Making reading a bit special
On the evenings that we don’t have clubs, Dadonthebrink and I make an effort to sneak away from the bedtime chaos with Hugo for him to read us his school reading book.
So far this routine is helping Hugo grow in reading confidence, even if he is frustrated by getting letters and sounds mixed up.
I’ll keep you updated on our progress.
In the meantime, I’d love to hear your experiences of how to motivate and work with your little reluctant reader.
READ OUR UPDATE:
A year on…
For slightly older kids, Jen has written about this
For my son, the problem was the content of the books he brought home from school. He found them boring. He liked to read action magazines, and non fiction books. I gave up very quickly with the school reading schemes – instead he was reading the TV schedules to pick what he wanted to watch, reading Minecraft instruction manuals, and information about places he wanted to visit, like the trampoline park. Once he started to see what information he got from reading he became more enthusiastic. I can’t comment on dyslexia though, or whether being multilingual causes a problem.

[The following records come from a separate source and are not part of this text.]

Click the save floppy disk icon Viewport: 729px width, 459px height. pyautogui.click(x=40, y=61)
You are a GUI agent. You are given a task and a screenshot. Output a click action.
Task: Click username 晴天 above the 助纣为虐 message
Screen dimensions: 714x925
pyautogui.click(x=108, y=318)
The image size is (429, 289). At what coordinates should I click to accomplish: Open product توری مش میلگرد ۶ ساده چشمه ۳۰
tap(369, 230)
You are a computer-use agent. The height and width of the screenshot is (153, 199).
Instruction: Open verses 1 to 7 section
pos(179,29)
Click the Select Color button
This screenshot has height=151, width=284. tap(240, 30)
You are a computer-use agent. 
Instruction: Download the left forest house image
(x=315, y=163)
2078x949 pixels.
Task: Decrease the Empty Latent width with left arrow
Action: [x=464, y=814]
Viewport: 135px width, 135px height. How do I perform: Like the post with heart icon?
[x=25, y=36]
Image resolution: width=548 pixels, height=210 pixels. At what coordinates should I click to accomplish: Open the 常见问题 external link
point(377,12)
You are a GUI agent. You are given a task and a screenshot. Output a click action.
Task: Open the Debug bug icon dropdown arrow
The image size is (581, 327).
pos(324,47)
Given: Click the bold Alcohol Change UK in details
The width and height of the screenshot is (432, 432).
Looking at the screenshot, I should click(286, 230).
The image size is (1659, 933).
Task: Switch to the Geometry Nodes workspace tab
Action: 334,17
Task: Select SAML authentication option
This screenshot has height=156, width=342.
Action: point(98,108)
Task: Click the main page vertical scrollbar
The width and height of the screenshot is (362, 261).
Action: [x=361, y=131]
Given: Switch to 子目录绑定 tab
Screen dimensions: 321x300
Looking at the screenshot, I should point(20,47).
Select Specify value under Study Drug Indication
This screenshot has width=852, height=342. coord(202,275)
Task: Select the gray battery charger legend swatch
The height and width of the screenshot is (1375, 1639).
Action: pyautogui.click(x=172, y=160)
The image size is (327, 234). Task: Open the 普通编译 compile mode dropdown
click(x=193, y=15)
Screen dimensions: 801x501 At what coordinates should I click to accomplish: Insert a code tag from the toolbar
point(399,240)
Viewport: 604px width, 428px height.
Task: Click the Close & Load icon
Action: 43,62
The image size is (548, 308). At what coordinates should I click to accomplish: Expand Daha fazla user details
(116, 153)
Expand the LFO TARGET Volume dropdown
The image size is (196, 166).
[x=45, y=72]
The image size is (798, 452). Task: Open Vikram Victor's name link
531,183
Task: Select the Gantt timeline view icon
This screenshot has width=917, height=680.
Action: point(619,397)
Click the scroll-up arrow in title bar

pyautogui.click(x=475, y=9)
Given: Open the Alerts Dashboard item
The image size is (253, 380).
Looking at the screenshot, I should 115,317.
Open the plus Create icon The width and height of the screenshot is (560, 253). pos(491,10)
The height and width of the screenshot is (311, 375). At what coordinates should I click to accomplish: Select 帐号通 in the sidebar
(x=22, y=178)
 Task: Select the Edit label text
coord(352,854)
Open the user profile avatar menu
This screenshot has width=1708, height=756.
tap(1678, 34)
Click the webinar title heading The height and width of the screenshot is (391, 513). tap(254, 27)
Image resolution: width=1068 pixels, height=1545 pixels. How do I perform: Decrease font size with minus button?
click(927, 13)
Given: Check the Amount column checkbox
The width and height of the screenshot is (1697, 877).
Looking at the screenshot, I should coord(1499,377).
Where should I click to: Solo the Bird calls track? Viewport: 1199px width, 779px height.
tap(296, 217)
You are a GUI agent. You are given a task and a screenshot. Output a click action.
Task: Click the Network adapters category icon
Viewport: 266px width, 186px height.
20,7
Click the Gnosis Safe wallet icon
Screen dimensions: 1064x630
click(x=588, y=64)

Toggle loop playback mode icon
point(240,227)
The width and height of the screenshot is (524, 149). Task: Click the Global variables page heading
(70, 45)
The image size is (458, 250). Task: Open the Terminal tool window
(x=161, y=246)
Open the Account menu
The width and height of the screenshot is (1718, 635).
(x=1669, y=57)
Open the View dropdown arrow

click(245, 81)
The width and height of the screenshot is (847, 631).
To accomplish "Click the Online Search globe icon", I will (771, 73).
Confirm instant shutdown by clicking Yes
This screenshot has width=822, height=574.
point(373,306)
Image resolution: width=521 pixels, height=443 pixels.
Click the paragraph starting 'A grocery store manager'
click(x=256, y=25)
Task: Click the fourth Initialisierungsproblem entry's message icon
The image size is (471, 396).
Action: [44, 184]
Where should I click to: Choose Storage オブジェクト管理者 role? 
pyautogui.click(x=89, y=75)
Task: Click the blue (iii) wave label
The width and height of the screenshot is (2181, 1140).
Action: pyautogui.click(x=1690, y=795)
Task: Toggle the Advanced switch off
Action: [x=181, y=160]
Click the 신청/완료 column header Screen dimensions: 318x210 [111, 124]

N is only 6, but last year in reception I despaired as I couldn’t get him to read his books, he was demoralised by being split off in a group of 7 who did phonics with a TA instead of with the teacher with the rest of the class, and he just wanted to play. He wasn’t ready to learn. But it got to Easter and we needed to make more effort because he had words to learn by the end of the year. We didn’t really get on with Reading Eggs because we had problems with a delay inbetween games and he was too impatient.
Rewards worked for us too – for reading, writing etc., but he wouldn’t read books other than boring school ones. He didn’t read at all over the summer holidays, but come September was all of a sudden understanding and reading brilliantly. It took forever for the teacher to move him up a level and he is still very resistant to doing his daily reading. But it’s so noticeable to me when he’s had a break of more than a day.
Thankfully he’s now finding it easier, although I’m still trying to get him onto non-school books. He just prefers me to read to him, but we’re trying to get him to read a page or a paragraph before I take over.
They get there in the end, but as a parent (especially when you didn’t struggle at school), it can be hard to see and understand.